Three rolls TMax100, 9.5 mins @ 20C. They all look a wee bit thin, though the occasional dMax peeps through. Left in the fixer far too long (like by a factor of 3)? Hmmm.
I've realized that over the past two years, I have purchased, in order: a Canon G1, a Contax G2, and a Canon G-III. Ironically, each camera is older than the previous. I guess the next cameras in this pattern would be a 4x5 and a 6x7, if I can find any that start with the letter "G" (thank goodness for Fuji Medium-format cameras, heh). Or does my highschool-vintage 124G already count?
Shot about six rolls yesterday, trying to make the most of the three-day weekend by running up to San Francisco to visit an ill friend, his family, and other friends. We then jotted up to Marin for a bit of nostalgia around Mill Valley and the forests flanking Mount Tam and Bolinas.
The G-III is light and fast, easy and quiet, though I fear that it's autoexposure may be reading a little bit too hot.

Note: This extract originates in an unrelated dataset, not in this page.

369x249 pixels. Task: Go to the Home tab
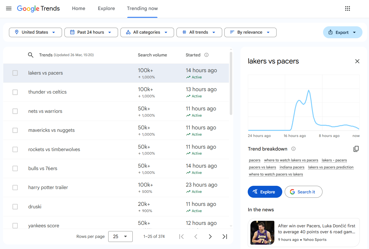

Fine by me, since my initial belief when I bought it was that the meter would be inoperable due to a lack of discontinued mercury batteries.
One negative surprise: On my second G-III roll I had a misfeed about eight frames into the roll. Once processed it showed a krinkle, and I had to stop and rewind the mustly-unused roll. Subsequent rolls went on without a hitch though. I actually suspect I may have cut the leader in the wrong way.
The mountain was deep in fog and I felt apprehensive about shooting there, knowing perhaps too well how the photos would look. Then again, I shot them for myself, not for my ever-present imaginary art critic. The fog is beautiful. It was in a place that I love and rarely visit any more. Sometimes that is enough, as long as the photos aren't posed, neighborhood art-fair fashion, to pretend that the simple presence of fog is enough to make the photos mysteriously meaningful.